The Drunkard's Walk

Wed, Oct 17, 2018 02:00 CEST

Authors: Aurélien Ooms

Tags: Recurrences

A drunkard is zigzagging home. At every steps forward (or backward) he is making, he also moves \(1\) step to the left with probability \(p\) and \(1\) step to the right otherwise. He starts \(i\) steps to the right of a river. What is the expected number of steps forward before he falls into the river?

We model the expected number of steps before the drunkard falls into the river by \(A(i)\) when the drunkard starts \(i\) steps to the right of the river.

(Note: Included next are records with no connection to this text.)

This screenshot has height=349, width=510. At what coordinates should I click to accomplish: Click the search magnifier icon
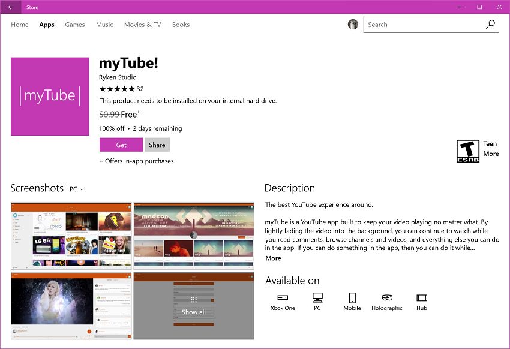tap(490, 25)
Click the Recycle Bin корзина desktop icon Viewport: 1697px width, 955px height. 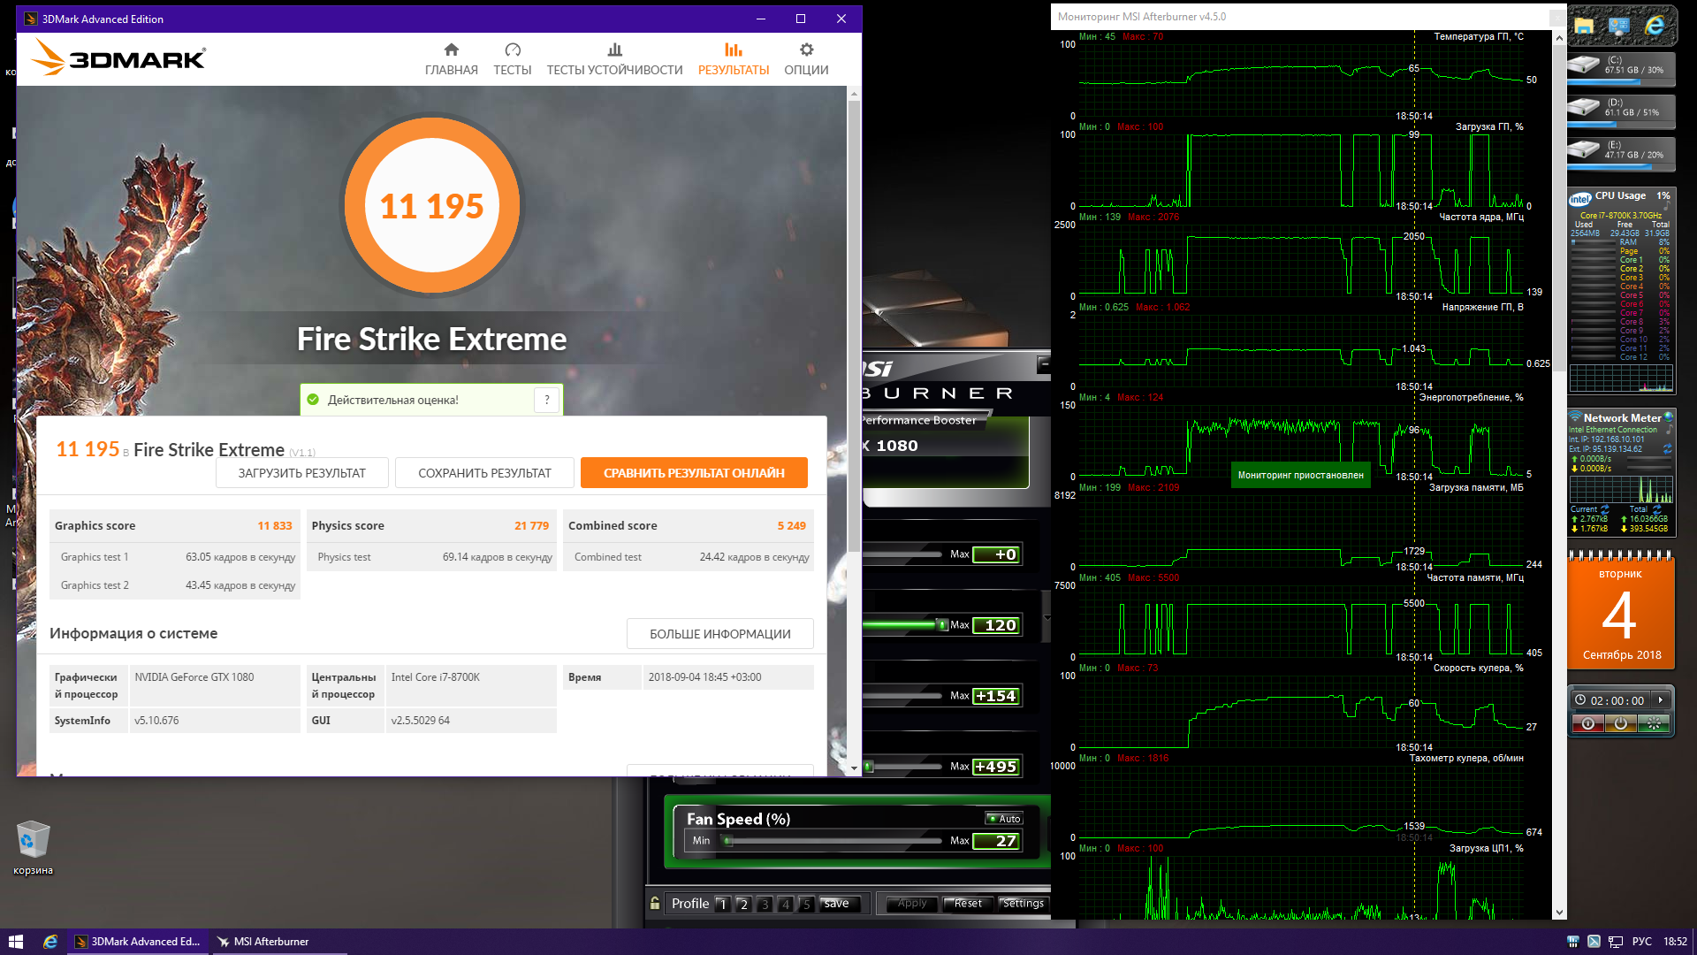pos(33,840)
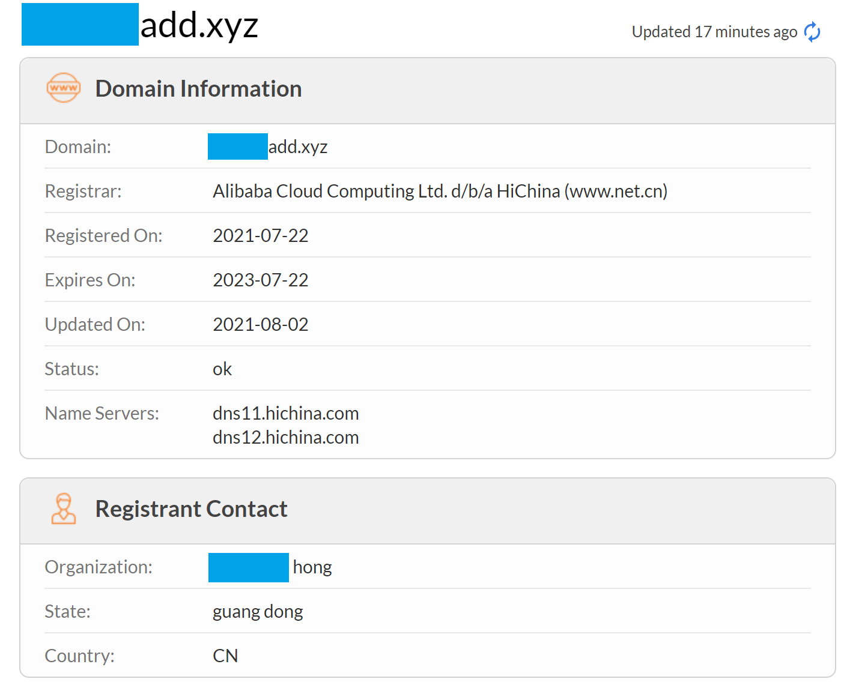Viewport: 850px width, 685px height.
Task: Click the Updated On date 2021-08-02
Action: coord(260,324)
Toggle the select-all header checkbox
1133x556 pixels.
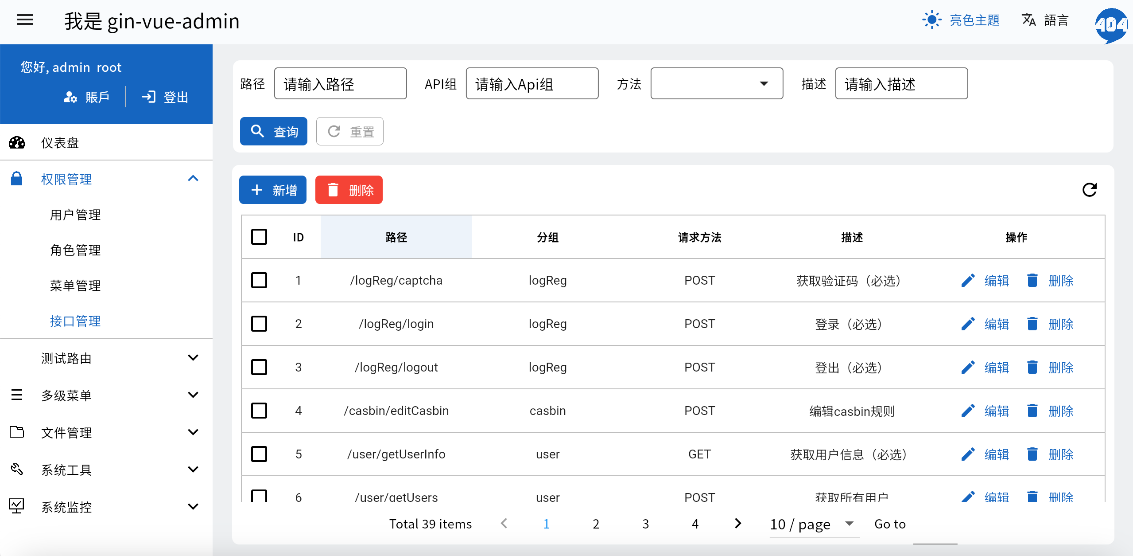(x=259, y=237)
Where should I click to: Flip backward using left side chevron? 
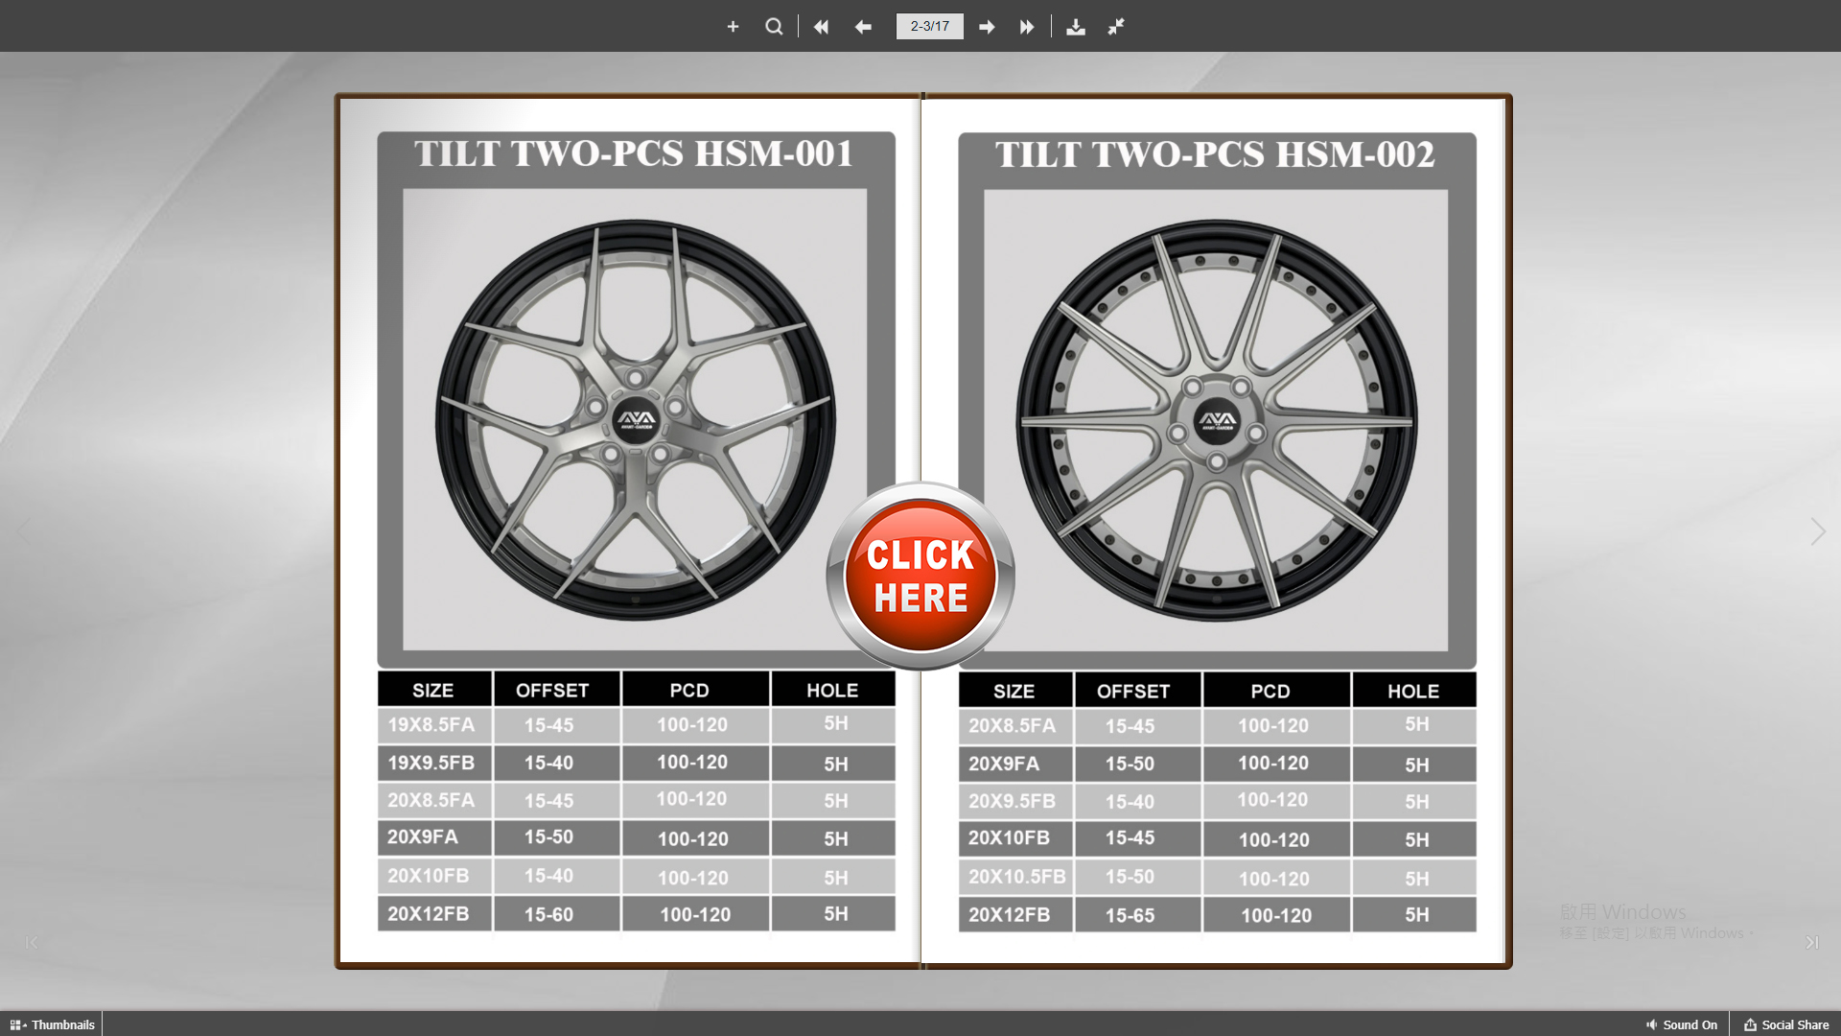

If the drunkard starts his walk after having fallen into the river, then he does not even need to move $$ A(0) = 0 $$

The statement of the problem allows us to express \(A(i)\) with respect to its neighbouring values. $$ A(i) = p A(i-1) + (1-p) A(i+1) + 1 $$

Another important point is that the expected number of steps before the fall is the same as the sum of the expected number of steps before moving one step towards the river by linearity of expectation. Hence, $$ A(i) = i A(1) $$

Solving for \(i=1\), $$ A(1) = p A(0) + (1-p) A(2) + 1 $$

$$ A(1) = (2-2p) A(1) + 1 $$

$$ A(1) (2p - 1) = 1 $$

$$ A(1) = \frac{1}{2p-1} $$

And finally $$ A(i) = \frac{i}{2p-1} $$

The problem can also be stated with the drunkard moving forward with probability \(p\) and backwards otherwise. Then ask what is the expected time before the drunkard reaches home (provided forward means in the direction of his home).